═════ Page ═════

Carter critiques the god-like power within the patriarchy by tracing its development to its source: the gluttonous male gaze present within the Marquis. Reflected even in the “lush, erotic, rhythmic prose” of Carter’s writing, the Marquis’ material decadence pervades the story from his ancestral mansion to his extravagant gifts to the narrator (Lokke 8). Passed through his noble heritage, the Marquis has inherited a sea-bound “Eden,” filled with all the riches and amenities one could desire. Tucked in the bosom of the sea, the Marquis’ ancestral and “amphibious” home sits on a large rock surrounded by the ocean with a small highway that appears when the tide goes out, essentially isolating the space from cosmopolitan society (Carter 9). This ancestral abode is the epicenter of his sense of entitlement and narcissistic self-deification, granting him temporal power through his title but also passing on a tradition of misogyny; Carter notes that his ancestors used to hunt women in the village. The Marquis now “hunts” in Parisian salons for fresh meat, leading him to find the story’s narrator (33). His family history of female objectification, a nod to patriarchal sanctioning of female abuse, foreshadows the coming struggles of the narrator as his wife and also hints at the importance of sight in the Marquis’ violent perversion. Keen sight is essential to a successful hunt, and the Marquis’ gaze plays a central role in his perversions and fetishes, aimed to seek out his young victims.

The Marquis’ newest conquest is the story’s narrator, a poor girl living in a small apartment with her widowed mother. When she encounters the Marquis, he comes to represent everything she is without: financial security, power, sex, and the glamour of luxury. After she is engaged to the worldly and experienced Marquis, he begins lavishly doting upon her, a preview of the riches she will inherit by their union. These luxuries, though, come with a price—the igniting of his lustful gaze. When he places a decadent ruby choker around her throat, seeming a “precious slit throat […] bright as arterial blood”, the young bride notes, “I saw him watching me in the gilded mirrors with the assessing eye of a connoisseur […] I’d never seen […] the sheer carnal avarice of [lust]” (Carter 11). In addition to connecting avarice and violence with lust, Carter creates layers of sight within this scene to a nearly cloying degree, intensifying the Marquis’ gaze, multiplied by the gilt mirrors. The manifold gazes heighten the visual and erotic intensity of the moment, punctuated violently by the gleam of blood-red rubies. When fixed around the young girl’s pale neck, the ruby necklace, as red as virgin’s blood or a slit throat, is a physical symbol of the girl’s transformation into a violent scopophiliac’s sex object, foreshadowing her impending doom.

═════

:: Request A ::
In the essay on Carter's Marquis, what piece of jewelry does the Marquis fasten around the narrator's throat?
:: Request B ::
Continue the essay on Carter's Marquis from the point where it stops.

═════ Supplied information ═════

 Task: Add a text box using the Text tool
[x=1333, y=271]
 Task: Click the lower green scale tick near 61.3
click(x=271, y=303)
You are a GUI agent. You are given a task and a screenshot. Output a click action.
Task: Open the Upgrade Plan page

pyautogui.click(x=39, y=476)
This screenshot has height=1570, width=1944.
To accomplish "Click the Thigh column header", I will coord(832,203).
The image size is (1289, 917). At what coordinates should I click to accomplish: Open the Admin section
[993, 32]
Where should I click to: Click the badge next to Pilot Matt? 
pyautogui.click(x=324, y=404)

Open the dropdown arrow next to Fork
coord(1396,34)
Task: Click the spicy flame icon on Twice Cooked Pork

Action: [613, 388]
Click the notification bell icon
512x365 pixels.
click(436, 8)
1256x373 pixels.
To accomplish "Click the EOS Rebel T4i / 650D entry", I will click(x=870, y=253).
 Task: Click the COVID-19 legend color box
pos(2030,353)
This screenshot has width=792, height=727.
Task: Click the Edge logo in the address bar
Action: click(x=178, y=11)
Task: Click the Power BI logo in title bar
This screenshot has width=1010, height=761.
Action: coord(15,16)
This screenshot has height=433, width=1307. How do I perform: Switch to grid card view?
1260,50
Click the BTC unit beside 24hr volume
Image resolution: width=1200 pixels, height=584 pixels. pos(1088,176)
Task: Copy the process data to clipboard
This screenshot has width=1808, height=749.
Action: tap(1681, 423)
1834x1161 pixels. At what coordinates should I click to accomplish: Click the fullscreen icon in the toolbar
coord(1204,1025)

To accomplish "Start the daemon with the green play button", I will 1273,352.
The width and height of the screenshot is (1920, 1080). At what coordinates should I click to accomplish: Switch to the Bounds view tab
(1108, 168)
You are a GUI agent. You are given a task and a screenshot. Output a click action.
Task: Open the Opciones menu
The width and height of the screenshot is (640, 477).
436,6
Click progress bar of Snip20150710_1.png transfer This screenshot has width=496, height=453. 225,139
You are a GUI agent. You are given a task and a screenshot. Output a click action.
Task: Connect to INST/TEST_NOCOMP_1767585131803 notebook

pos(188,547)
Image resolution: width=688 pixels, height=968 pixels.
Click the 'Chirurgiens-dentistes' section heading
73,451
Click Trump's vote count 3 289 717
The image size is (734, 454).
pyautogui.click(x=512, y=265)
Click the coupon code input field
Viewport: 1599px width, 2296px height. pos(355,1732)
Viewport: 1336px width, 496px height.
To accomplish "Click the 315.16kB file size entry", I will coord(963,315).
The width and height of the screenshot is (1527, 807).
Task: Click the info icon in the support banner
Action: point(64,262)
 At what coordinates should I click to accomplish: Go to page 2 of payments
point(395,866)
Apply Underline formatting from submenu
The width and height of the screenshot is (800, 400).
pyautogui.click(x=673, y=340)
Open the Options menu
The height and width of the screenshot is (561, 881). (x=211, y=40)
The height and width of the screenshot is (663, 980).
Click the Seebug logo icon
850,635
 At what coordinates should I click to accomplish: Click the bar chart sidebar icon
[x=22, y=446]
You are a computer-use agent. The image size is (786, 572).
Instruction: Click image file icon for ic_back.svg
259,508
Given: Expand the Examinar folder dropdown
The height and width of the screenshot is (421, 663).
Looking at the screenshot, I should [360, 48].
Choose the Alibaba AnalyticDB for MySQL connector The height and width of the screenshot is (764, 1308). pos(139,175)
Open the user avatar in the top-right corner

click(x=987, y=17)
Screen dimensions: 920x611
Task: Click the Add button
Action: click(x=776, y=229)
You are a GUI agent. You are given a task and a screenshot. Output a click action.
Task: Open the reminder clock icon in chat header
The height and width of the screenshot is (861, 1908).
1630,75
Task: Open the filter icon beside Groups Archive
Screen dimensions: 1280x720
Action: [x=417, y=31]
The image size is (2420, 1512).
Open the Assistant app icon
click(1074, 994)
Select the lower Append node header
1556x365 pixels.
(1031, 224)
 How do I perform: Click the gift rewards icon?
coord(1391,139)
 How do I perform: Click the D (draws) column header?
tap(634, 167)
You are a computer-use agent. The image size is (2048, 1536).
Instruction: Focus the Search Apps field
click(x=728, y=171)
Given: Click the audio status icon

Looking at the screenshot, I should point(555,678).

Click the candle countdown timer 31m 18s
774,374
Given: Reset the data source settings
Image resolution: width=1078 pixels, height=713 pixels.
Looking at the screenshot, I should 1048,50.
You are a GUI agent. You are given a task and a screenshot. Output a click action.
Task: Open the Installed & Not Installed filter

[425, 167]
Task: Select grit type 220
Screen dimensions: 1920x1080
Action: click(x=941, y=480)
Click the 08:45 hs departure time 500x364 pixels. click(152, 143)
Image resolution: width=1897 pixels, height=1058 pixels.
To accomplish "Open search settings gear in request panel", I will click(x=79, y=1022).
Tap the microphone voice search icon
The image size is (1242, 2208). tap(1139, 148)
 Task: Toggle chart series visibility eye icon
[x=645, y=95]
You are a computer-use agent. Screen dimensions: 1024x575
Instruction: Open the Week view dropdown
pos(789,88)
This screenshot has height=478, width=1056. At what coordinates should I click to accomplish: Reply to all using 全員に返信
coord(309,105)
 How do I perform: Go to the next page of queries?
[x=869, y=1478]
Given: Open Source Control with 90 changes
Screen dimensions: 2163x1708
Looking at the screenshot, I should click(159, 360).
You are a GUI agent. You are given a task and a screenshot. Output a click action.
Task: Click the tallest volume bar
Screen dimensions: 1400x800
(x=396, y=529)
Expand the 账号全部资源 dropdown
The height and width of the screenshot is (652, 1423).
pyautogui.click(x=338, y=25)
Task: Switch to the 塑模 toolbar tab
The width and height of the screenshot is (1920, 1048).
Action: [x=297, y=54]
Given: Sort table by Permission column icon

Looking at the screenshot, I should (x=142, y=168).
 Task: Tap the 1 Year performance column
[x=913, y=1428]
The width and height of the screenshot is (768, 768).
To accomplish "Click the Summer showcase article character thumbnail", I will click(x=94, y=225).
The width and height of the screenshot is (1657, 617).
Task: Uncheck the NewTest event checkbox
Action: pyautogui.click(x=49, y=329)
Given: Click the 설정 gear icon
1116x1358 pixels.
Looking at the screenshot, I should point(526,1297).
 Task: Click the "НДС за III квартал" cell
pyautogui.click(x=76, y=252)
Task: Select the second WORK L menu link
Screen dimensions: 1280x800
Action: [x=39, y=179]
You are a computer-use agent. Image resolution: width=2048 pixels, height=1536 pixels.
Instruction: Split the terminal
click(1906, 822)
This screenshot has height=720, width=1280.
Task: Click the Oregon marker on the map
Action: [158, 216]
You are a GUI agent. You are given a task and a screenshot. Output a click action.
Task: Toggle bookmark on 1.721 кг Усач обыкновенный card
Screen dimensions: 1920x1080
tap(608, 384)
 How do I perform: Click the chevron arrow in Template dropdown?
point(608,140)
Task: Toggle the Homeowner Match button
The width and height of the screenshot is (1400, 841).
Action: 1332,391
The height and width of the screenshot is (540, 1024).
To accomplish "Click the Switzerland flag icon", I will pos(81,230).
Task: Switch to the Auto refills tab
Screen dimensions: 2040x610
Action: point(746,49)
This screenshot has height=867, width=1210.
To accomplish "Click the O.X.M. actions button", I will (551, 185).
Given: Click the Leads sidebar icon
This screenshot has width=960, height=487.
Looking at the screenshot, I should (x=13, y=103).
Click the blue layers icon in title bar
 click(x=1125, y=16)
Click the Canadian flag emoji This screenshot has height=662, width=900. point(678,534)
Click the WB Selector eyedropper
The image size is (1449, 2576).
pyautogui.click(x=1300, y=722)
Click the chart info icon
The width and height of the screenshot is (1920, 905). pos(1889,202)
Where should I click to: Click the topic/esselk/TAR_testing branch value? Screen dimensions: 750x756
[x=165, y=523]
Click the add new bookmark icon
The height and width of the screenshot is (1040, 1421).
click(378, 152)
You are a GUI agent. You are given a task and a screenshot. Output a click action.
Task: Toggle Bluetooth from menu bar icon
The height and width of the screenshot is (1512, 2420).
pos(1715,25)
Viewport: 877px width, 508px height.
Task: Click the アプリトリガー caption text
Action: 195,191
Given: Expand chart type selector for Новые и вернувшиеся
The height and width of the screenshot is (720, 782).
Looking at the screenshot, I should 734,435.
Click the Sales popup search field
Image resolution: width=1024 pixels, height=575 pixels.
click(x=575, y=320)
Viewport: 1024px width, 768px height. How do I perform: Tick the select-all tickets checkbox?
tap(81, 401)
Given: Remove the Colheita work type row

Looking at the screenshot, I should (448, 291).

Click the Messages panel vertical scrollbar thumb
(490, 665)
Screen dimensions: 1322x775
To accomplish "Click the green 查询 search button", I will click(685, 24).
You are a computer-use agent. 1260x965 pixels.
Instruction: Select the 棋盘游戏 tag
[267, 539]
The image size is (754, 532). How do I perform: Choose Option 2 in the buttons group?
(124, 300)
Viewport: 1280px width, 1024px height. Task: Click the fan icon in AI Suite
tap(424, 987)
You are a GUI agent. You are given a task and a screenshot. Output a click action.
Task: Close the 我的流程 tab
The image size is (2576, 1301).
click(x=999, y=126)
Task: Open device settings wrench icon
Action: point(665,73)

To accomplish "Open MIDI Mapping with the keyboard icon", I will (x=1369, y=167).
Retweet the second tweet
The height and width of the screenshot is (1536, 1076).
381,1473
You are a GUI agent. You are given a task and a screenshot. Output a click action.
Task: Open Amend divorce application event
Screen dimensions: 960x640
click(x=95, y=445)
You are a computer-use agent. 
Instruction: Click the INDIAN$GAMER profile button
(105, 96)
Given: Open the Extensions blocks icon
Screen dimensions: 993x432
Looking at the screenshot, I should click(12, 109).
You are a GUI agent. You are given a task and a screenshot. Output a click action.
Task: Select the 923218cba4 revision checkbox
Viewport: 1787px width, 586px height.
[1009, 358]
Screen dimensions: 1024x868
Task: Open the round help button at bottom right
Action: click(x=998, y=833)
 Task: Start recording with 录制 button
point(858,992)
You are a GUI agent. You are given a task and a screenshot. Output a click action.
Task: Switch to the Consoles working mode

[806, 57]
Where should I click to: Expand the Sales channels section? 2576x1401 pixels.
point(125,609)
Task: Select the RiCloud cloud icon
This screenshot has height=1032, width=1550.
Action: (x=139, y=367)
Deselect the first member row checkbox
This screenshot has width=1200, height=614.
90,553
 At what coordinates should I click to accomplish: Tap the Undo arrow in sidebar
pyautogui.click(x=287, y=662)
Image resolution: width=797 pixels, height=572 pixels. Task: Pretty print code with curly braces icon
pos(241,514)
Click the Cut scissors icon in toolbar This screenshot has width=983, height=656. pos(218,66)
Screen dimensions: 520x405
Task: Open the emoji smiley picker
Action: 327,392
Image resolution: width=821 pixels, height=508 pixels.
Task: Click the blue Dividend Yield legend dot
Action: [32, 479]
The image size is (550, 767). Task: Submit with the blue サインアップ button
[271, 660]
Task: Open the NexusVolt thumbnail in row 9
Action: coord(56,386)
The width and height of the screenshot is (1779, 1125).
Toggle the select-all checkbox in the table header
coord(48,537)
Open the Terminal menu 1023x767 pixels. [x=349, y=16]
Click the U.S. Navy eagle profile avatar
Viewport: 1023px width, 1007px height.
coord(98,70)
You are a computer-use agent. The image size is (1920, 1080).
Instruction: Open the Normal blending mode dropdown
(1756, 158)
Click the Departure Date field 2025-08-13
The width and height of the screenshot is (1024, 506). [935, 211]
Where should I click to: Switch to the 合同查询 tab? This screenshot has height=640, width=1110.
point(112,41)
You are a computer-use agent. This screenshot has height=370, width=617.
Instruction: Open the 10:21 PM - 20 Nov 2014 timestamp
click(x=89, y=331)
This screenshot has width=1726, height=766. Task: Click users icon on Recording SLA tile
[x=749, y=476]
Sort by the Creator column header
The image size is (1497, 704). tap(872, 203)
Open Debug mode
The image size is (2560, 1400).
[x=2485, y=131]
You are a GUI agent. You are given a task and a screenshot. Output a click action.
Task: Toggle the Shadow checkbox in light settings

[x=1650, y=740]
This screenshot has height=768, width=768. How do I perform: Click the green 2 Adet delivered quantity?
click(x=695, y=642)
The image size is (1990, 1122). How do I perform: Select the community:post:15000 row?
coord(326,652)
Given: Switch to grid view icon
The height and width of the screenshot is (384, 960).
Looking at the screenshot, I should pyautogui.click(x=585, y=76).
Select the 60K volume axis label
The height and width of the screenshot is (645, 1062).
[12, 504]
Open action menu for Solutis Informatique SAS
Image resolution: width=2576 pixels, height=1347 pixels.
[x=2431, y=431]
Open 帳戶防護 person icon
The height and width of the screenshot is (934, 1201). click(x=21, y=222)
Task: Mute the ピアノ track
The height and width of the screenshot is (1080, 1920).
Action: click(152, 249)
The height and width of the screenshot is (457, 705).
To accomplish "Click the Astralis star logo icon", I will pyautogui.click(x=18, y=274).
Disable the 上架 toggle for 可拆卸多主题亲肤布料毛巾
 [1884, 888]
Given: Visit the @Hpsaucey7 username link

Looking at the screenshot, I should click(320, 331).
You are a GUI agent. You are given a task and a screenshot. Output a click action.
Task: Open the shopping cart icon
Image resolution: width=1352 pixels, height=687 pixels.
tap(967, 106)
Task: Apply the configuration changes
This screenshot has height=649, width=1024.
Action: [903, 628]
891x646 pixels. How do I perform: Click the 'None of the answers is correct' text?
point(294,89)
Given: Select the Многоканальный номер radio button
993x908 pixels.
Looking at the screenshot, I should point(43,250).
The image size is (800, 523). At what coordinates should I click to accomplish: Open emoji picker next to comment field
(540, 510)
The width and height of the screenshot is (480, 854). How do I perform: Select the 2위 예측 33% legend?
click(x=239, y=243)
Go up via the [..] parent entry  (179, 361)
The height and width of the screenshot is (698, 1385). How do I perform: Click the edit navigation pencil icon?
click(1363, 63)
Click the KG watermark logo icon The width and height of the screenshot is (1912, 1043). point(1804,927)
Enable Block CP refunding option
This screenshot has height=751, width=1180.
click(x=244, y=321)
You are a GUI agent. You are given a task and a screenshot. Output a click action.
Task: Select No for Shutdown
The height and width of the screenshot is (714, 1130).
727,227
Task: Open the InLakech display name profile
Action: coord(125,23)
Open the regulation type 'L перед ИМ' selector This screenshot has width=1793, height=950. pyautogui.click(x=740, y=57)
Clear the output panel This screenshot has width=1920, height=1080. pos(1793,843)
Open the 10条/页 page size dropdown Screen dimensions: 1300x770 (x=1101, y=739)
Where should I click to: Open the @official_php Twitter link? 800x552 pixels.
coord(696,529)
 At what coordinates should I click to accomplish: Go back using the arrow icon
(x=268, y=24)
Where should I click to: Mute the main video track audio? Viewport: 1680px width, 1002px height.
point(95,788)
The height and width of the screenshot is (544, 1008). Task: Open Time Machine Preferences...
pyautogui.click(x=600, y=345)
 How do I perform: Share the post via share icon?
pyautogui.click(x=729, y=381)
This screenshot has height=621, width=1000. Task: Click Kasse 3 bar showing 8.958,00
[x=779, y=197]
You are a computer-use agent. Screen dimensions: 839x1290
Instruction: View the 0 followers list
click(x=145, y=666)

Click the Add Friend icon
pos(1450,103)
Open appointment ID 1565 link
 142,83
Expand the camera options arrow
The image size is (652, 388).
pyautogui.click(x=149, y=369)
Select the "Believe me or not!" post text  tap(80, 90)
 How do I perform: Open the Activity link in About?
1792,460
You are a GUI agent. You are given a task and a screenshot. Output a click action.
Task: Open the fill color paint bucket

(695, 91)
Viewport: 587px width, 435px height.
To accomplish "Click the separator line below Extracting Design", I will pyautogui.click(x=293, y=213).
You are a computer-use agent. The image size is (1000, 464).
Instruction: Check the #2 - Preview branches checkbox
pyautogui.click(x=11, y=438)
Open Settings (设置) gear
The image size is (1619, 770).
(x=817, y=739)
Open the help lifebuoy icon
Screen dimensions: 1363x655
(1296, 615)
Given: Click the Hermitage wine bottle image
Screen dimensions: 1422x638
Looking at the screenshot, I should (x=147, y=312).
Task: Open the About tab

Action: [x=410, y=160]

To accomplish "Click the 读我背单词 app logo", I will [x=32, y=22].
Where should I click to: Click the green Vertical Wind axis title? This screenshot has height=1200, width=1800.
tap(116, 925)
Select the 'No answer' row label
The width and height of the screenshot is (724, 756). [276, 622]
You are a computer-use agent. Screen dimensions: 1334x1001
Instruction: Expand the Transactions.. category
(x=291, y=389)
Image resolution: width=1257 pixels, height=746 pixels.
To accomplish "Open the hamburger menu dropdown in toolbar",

═════

:: Task output A ::
A ruby choker.

:: Task output B ::
The ruby choker comes to represent the inception of the male gaze physically upon the narrator, all carnality and rooted in the physical. Male power within “The Bloody Chamber” is correlated with sight, for the only other male character is the blind and poor piano tuner Jean-Ives, who offers no threat to the narrator because he cannot see her. The Marquis, however, is entirely threatening in the power of his gaze. In “Visual Pleasure and Narrative Cinema,” Laura Mulvey posits,

Pleasure in looking has been split between active/male and passive/female. The determining male gaze projects its phantasy on to the female figure, which is styled accordingly. In their traditional exhibitionist role, women are simultaneously looked at and displayed, with their appearance coded for strong visual and erotic impact[…] women displayed as sexual object is the leitmotif of erotic spectacle (841).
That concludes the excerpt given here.